About this task |
Set down all of the data that follows, keeping every character.

Supplied data |
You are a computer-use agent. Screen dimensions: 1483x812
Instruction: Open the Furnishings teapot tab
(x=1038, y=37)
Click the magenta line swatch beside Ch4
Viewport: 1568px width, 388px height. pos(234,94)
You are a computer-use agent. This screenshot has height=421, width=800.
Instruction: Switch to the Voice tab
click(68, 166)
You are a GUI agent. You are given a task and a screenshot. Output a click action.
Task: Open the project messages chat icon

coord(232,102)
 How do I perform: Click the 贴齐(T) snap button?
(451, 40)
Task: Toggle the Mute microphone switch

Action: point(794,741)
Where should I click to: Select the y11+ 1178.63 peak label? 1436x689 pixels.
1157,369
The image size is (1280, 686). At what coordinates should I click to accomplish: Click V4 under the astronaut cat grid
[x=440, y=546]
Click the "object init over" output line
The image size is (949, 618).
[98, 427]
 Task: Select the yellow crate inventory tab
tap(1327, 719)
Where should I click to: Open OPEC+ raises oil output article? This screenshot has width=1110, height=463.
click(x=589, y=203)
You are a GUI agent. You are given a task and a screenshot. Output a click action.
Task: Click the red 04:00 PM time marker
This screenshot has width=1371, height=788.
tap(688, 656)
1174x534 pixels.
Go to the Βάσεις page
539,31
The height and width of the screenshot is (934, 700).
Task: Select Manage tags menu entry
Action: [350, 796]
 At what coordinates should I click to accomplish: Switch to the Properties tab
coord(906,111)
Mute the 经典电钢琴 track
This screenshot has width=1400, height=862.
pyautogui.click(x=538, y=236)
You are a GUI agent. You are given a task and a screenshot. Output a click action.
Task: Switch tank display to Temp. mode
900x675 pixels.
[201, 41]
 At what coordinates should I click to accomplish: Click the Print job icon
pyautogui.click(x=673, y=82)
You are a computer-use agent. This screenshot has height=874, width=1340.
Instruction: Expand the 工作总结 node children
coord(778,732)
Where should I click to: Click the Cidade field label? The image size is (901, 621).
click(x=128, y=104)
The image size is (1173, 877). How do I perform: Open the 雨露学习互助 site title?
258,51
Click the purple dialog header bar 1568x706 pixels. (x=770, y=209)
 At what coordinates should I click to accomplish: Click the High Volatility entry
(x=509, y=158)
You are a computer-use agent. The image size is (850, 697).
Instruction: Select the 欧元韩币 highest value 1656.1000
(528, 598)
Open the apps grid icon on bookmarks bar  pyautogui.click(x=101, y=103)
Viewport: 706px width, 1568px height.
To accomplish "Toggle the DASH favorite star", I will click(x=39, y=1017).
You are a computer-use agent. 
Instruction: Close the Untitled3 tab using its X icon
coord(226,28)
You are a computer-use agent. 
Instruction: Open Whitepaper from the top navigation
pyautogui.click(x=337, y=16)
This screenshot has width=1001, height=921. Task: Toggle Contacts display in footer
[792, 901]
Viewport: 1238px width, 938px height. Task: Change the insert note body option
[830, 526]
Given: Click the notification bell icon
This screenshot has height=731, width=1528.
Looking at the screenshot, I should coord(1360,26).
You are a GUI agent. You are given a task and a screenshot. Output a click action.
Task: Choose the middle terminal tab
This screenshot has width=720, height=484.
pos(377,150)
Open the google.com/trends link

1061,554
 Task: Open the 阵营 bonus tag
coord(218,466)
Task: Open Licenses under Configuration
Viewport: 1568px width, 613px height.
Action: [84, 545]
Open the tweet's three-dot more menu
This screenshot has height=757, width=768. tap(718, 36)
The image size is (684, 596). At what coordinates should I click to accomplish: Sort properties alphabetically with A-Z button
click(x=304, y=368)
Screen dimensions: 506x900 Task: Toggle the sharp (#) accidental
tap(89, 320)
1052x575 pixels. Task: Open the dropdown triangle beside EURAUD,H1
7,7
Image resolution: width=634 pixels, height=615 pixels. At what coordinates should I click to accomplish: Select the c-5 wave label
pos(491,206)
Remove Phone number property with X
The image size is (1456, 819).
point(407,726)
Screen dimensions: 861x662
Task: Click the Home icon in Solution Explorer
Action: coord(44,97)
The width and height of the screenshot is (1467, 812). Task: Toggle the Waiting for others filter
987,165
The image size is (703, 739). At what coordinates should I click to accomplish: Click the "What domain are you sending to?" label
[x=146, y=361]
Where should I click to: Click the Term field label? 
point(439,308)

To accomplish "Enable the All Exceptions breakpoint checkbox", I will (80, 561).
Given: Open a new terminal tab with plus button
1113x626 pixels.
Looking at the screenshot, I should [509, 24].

Result of this exercise |
You are a computer-use agent. Screen dimensions: 1483x812
Instruction: Open the Furnishings teapot tab
(x=1038, y=37)
Click the magenta line swatch beside Ch4
Viewport: 1568px width, 388px height. pos(234,94)
You are a computer-use agent. This screenshot has height=421, width=800.
Instruction: Switch to the Voice tab
click(68, 166)
You are a GUI agent. You are given a task and a screenshot. Output a click action.
Task: Open the project messages chat icon

coord(232,102)
 How do I perform: Click the 贴齐(T) snap button?
(451, 40)
Task: Toggle the Mute microphone switch

Action: point(794,741)
Where should I click to: Select the y11+ 1178.63 peak label? 1436x689 pixels.
1157,369
The image size is (1280, 686). At what coordinates should I click to accomplish: Click V4 under the astronaut cat grid
[x=440, y=546]
Click the "object init over" output line
The image size is (949, 618).
[98, 427]
 Task: Select the yellow crate inventory tab
tap(1327, 719)
Where should I click to: Open OPEC+ raises oil output article? This screenshot has width=1110, height=463.
click(x=589, y=203)
You are a GUI agent. You are given a task and a screenshot. Output a click action.
Task: Click the red 04:00 PM time marker
This screenshot has width=1371, height=788.
tap(688, 656)
1174x534 pixels.
Go to the Βάσεις page
539,31
The height and width of the screenshot is (934, 700).
Task: Select Manage tags menu entry
Action: [350, 796]
 At what coordinates should I click to accomplish: Switch to the Properties tab
coord(906,111)
Mute the 经典电钢琴 track
This screenshot has width=1400, height=862.
pyautogui.click(x=538, y=236)
You are a GUI agent. You are given a task and a screenshot. Output a click action.
Task: Switch tank display to Temp. mode
900x675 pixels.
[201, 41]
 At what coordinates should I click to accomplish: Click the Print job icon
pyautogui.click(x=673, y=82)
You are a computer-use agent. This screenshot has height=874, width=1340.
Instruction: Expand the 工作总结 node children
coord(778,732)
Where should I click to: Click the Cidade field label? The image size is (901, 621).
click(x=128, y=104)
The image size is (1173, 877). How do I perform: Open the 雨露学习互助 site title?
258,51
Click the purple dialog header bar 1568x706 pixels. (x=770, y=209)
 At what coordinates should I click to accomplish: Click the High Volatility entry
(x=509, y=158)
You are a computer-use agent. The image size is (850, 697).
Instruction: Select the 欧元韩币 highest value 1656.1000
(528, 598)
Open the apps grid icon on bookmarks bar  pyautogui.click(x=101, y=103)
Viewport: 706px width, 1568px height.
To accomplish "Toggle the DASH favorite star", I will click(x=39, y=1017).
You are a computer-use agent. 
Instruction: Close the Untitled3 tab using its X icon
coord(226,28)
You are a computer-use agent. 
Instruction: Open Whitepaper from the top navigation
pyautogui.click(x=337, y=16)
This screenshot has width=1001, height=921. Task: Toggle Contacts display in footer
[792, 901]
Viewport: 1238px width, 938px height. Task: Change the insert note body option
[830, 526]
Given: Click the notification bell icon
This screenshot has height=731, width=1528.
Looking at the screenshot, I should coord(1360,26).
You are a GUI agent. You are given a task and a screenshot. Output a click action.
Task: Choose the middle terminal tab
This screenshot has width=720, height=484.
pos(377,150)
Open the google.com/trends link

1061,554
 Task: Open the 阵营 bonus tag
coord(218,466)
Task: Open Licenses under Configuration
Viewport: 1568px width, 613px height.
Action: [84, 545]
Open the tweet's three-dot more menu
This screenshot has height=757, width=768. tap(718, 36)
The image size is (684, 596). At what coordinates should I click to accomplish: Sort properties alphabetically with A-Z button
click(x=304, y=368)
Screen dimensions: 506x900 Task: Toggle the sharp (#) accidental
tap(89, 320)
1052x575 pixels. Task: Open the dropdown triangle beside EURAUD,H1
7,7
Image resolution: width=634 pixels, height=615 pixels. At what coordinates should I click to accomplish: Select the c-5 wave label
pos(491,206)
Remove Phone number property with X
The image size is (1456, 819).
point(407,726)
Screen dimensions: 861x662
Task: Click the Home icon in Solution Explorer
Action: coord(44,97)
The width and height of the screenshot is (1467, 812). Task: Toggle the Waiting for others filter
987,165
The image size is (703, 739). At what coordinates should I click to accomplish: Click the "What domain are you sending to?" label
[x=146, y=361]
Where should I click to: Click the Term field label? 
point(439,308)

To accomplish "Enable the All Exceptions breakpoint checkbox", I will (80, 561).
Given: Open a new terminal tab with plus button
1113x626 pixels.
Looking at the screenshot, I should [509, 24].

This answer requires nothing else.